Scrapy to Google Sheets

What does it do

Sends scrapy output to Google Sheet

How to run

Authentication

Enable API access

  1. Head to Google Developers Console and create a new project (or select the one you already have).
  2. In the box labeled Search for APIs and Services search for Google Drive API and enable it.
  3. In the box labeled Search for APIs and Services, search for Google Sheets API and enable it.

Gspread Documentation

Create a service account

  1. Enable API Access for a Project if you haven’t done it yet.
  2. Go to “APIs & Services > Credentials” and choose “Create credentials > Service account key”.
  3. Fill out the form
  4. Click “Create” and “Done”.
  5. Press “Manage service accounts” above Service Accounts.
  6. Press on ⋮ near recently created service account and select “Manage keys” and then click on “ADD KEY > Create new key”.
  7. Select JSON key type and press “Create”.
  8. Go to your spreadsheet and share it with a client_email from the step above. Just like you do with any other Google account. If you don’t do this, you’ll get a gspread.exceptions.SpreadsheetNotFound exception when trying to access this spreadsheet from your application or a script.
  9. Move the downloaded file to ~/.config/gspread/service_account.json.
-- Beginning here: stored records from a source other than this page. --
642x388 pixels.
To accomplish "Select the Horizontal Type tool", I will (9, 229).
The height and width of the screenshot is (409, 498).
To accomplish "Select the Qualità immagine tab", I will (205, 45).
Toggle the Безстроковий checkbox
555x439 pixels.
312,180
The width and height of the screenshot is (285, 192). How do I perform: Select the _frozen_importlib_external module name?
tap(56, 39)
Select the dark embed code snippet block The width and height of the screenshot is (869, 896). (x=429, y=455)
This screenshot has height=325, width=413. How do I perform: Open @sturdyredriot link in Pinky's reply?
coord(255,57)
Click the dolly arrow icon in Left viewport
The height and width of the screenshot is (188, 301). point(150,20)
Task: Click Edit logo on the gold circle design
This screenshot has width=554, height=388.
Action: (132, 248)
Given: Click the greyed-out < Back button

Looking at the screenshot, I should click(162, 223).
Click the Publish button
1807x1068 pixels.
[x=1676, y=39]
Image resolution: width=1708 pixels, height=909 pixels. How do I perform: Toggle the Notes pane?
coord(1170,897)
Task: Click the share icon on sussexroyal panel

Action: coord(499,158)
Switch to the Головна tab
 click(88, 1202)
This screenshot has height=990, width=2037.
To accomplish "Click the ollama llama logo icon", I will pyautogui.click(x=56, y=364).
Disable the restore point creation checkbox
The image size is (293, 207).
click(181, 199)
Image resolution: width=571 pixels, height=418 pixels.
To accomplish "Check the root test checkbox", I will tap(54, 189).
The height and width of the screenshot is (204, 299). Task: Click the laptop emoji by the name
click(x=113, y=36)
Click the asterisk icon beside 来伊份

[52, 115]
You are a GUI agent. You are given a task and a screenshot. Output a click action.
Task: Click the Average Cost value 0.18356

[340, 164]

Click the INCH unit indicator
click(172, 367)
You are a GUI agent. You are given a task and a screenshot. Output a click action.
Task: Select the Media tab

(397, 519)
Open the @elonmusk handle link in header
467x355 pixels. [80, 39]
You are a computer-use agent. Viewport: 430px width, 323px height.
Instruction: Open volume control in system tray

Windows users should put this file to %APPDATA%\gspread\service_account.json.

The basics

  • Install Python3
  • Install the dependencies
pip install -r requirements.txt

Key libraries

  • Scrapy for scraping
  • Pandas for cleaning up raw data
  • Gspread for updating Google sheet

Additional configuration

Set the following in main.py file

WORKSHEET_NAME = 'results'
GSHEET_URL = 'https://docs.google.com/spreadsheets/d/...'
CREDENTIALS_FILE = "xyz.json"

cron settings

Set up crontab to run every Monday at 10 a.m. by using these lines:

0 10 * * mon sh /path/to/runner.sh